▶ **Document extract**
================================
These are great for larger diameter (single core) wire. You are more likely to cut individual copper strands of wire with this tool and it is better if you use automatic strippers (which work a lot quicker and are far easier to use on small gauge wire). I find they work best by holding the pliers fixed and acutally twisting the wire 360 degrees in the jaws. If you don't wish to sever the copper wiring by piercing the plastic sheathing too deeply, then it best to incrementally adjust the jaw opening until you reach the desired depth or use a small test piece to set the opening first. Then you can indeed use a twisting motion of the pliers to remove the jacket. It does take some practice and it is finicky and not very precise, but it still works as intended; with a little attention and care.
If properly set a great tool! Those that undersize the opening WILL strip wire-coatings and cut strnds of wire when stripping - the hole MUST be set to slightly larger than the core metal conductor.. so you are actually ‘tearing’ a tiny portion of the (mostly cut) insulation when stripping the wire - that is how the Techs working Mil-Spec connectorization do it without buying the multi-thousand $$$ tools (I used to be one!)!
In short, this tool either won't strip or will "ring" nick the wire. It's very sensitive to the angle of wire going into the tool jaws.
I needed to reach into two dozen electrical outlet boxes and strip some short 14AWG wires that are copper clad aluminum. Very important not to nick or "ring" the wire, because aluminum tends to be brittle and nicking it creates a very definite weak spot. Gouging or nicking through the copper cladding creates a place for the aluminum to corrode and later break.
================================
▶ **Source excerpt**
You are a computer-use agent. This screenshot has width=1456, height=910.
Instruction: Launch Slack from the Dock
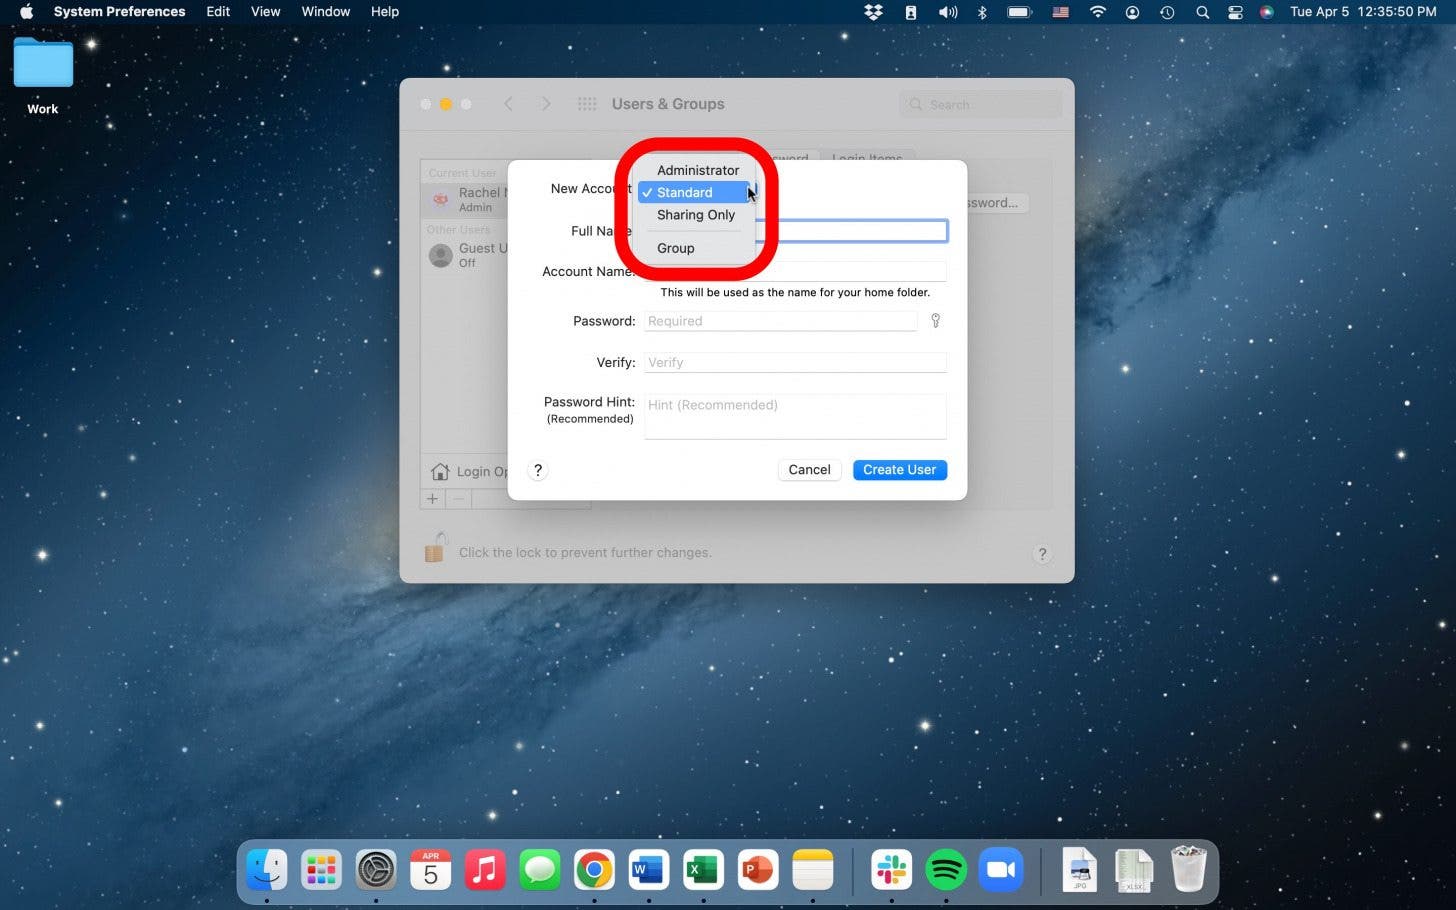[x=890, y=869]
================================
▶ **To do**
A. In the wire stripper reviews, how large must the hole be set compared with the core metal conductor?
B. List every kind of wire-stripping tool that the wire stripper reviews mention.
C. Carry on the wire stripper reviews from the last sentence shown, in the same reviewer voice.

▶ **Answer set**
A. Slightly larger than the core metal conductor.

B.
- The reviewed pliers ("this tool")
- Automatic strippers
- The multi-thousand-dollar tools that Mil-Spec connectorization techs would otherwise buy

C.
I adjusted the jaw opening using sample wire and experimented with stripping.
First thing I noticed is that when you adjust the strip opening with the wire going straight into the tool, the adjuster is very sensitive - a small rotation of the adjusting wheel causes a big change in the jaw opening. You quickly go from not cutting through the insulation to cutting into the wire itself.
Second thing I noticed is that after you make the adjustment, the angle of the wire into the jaw during the stripping process must be maintained very precisely. If you angle the wire into the tool a few degrees in one direction, the cutter becomes loose and will not cut the insulation. Angled a bit the other way and the tool will grab, gouge and nick the wire. I tried it a few times in actual practice and gave up very quickly.
From one wire to the next, sometimes this tool would not strip and other times it would gouge the wire. I tried closing the tool jaws on the wire and simply rotating it to cut the insulation, and then tried to pull the cut insulation off with my fingers, but that did not work, because it's not possible to maintain a precise angle of wire entry into the tool jaws while rotating the tool. I also saw that with legacy house wiring, the end of the old wire often has a few bends in it from being stuffed into the outlet box or wrapped around terminal screws, and this tool cannot deal with the bends because the bends create a change in the angle of the wire inside the cutting jaws, so the tool goes from being too loose to so tight that it either won't strip or grabs and gouges the wire as the small bends are pulled through the jaws.
I think the problem is that the jaws are quite thick compared to other cutters I own, and the jaw thickness combined with geometry of the machined cutting grooves allows the effective diameter of the jaw opening to be different depending on the angle at which the wire approaches the opening. Hard to describe, but you can feel it by adjusting the cutting opening with a sample stripped wire held perfectly in alignment to the cutting jaws. Then hold the tool closed while you slide the wire in and out of the cutting jaws at various angles - you will be able to feel the tool grip on the wire increasing or decreasing as you change the angle of the wire entry into the tool jaws. At one angle the wire is gouged, at the other extreme the insulation is not cut.
I was able finish my job, nick free, using a much cheaper "gauged" wire stripper that has thin jaws with fixed size dies to pull the wire through.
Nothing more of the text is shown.